**SET OF TASKS**
1) Decide whether each statement below agrees with the text about a photograph of the writer's mother. For each one, answer yes or no and quote the exact words of the text that settle it.
(a) One of the mother's nephews took the photograph.
(b) The photograph now sits on a shelf in a bedroom.
(c) The nephew gave copies to the writer and the writer's sister after the funeral.
2) Extend the text about a photograph of the writer's mother, picking up after its last sentence.

A Favourite Photograph
This week's prompt came in the same week as the 10th anniversary of my mother's death so it seemed appropriate to share this photograph, one of the nicest ones I have of her. It was taken by one of her nephews who visited from Ireland less than 6 months before she died. It captures perfectly her lovely smile. I know she'd be saying to him "What on earth are you doing with that camera". He had copies of it made and gave them to my sister and me before the funeral. It now sits on top of the piano near the dining table and her smile is there with us at every meal.

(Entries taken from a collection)
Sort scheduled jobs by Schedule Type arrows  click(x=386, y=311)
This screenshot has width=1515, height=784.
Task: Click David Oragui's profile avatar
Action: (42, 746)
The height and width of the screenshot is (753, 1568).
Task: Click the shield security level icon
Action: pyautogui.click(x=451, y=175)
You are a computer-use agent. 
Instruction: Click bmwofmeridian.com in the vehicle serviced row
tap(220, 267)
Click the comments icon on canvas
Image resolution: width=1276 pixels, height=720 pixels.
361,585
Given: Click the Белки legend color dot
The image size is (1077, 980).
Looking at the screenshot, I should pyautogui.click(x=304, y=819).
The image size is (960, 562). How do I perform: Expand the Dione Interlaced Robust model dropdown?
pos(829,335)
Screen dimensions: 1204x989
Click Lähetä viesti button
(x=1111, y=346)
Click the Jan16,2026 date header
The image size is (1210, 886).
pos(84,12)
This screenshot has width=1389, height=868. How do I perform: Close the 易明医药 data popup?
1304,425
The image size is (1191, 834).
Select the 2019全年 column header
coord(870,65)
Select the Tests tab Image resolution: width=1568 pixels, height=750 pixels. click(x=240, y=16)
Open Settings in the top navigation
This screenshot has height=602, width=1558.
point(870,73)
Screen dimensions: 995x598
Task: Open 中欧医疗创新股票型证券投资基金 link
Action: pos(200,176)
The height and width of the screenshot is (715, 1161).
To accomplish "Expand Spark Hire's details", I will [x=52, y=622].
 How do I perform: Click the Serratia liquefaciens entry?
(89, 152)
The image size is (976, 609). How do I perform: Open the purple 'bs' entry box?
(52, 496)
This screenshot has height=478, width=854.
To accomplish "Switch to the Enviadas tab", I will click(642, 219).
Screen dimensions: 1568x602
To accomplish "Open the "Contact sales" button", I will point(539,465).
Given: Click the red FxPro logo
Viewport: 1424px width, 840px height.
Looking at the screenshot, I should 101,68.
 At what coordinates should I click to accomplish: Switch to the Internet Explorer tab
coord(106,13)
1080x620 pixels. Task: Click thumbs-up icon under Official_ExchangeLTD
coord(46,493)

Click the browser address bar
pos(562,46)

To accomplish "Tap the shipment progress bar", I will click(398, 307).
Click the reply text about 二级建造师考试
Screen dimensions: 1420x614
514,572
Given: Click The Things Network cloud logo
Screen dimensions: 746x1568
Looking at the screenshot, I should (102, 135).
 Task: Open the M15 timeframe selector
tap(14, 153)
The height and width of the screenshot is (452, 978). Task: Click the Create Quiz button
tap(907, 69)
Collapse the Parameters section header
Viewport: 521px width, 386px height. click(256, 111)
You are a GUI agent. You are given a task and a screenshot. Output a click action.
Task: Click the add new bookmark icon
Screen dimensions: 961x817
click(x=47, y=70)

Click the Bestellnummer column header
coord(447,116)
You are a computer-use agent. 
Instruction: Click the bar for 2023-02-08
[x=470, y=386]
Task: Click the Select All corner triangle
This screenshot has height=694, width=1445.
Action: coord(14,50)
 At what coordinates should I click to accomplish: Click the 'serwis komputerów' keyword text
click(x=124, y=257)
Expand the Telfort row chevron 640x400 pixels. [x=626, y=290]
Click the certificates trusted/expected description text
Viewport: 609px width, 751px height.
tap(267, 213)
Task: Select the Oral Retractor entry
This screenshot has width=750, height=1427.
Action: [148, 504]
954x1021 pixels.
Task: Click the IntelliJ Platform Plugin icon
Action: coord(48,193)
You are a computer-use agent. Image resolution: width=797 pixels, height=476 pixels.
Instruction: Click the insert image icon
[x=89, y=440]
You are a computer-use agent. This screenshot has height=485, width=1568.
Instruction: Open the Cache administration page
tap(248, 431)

**SOLVED PROBLEMS**
1)
(a) Yes: "It was taken by one of her nephews who visited from Ireland less than 6 months before she died."
(b) No: "It now sits on top of the piano near the dining table"
(c) No: "He had copies of it made and gave them to my sister and me before the funeral."

2)
She was an amazing woman, though also very ordinary. Her childhood was spent on a very small farm in Ireland and as a teenager she made the journey to England where her aunt arranged a job in the local hospital as a ward maid - making beds, emptying bed pans, scrubbing floors, all the jobs that are needed to keep a hospital clean and operational but none of them exciting or easy. A whirlwind romance led to marriage and her contribution to "the war effort" by working in the kitchen of the factory canteen feeding hundreds of hungry men. Children, grandchildren and great-grandchildren followed and she revelled in the successes of each one of them. Widowed before they had chance to enjoy retirement she would often say of the new technologies that kept us all in touch across the world "Wouldn't your dad have loved this".
The number of people who felt their life had been enriched by her was evidenced in the turnout at her funeral.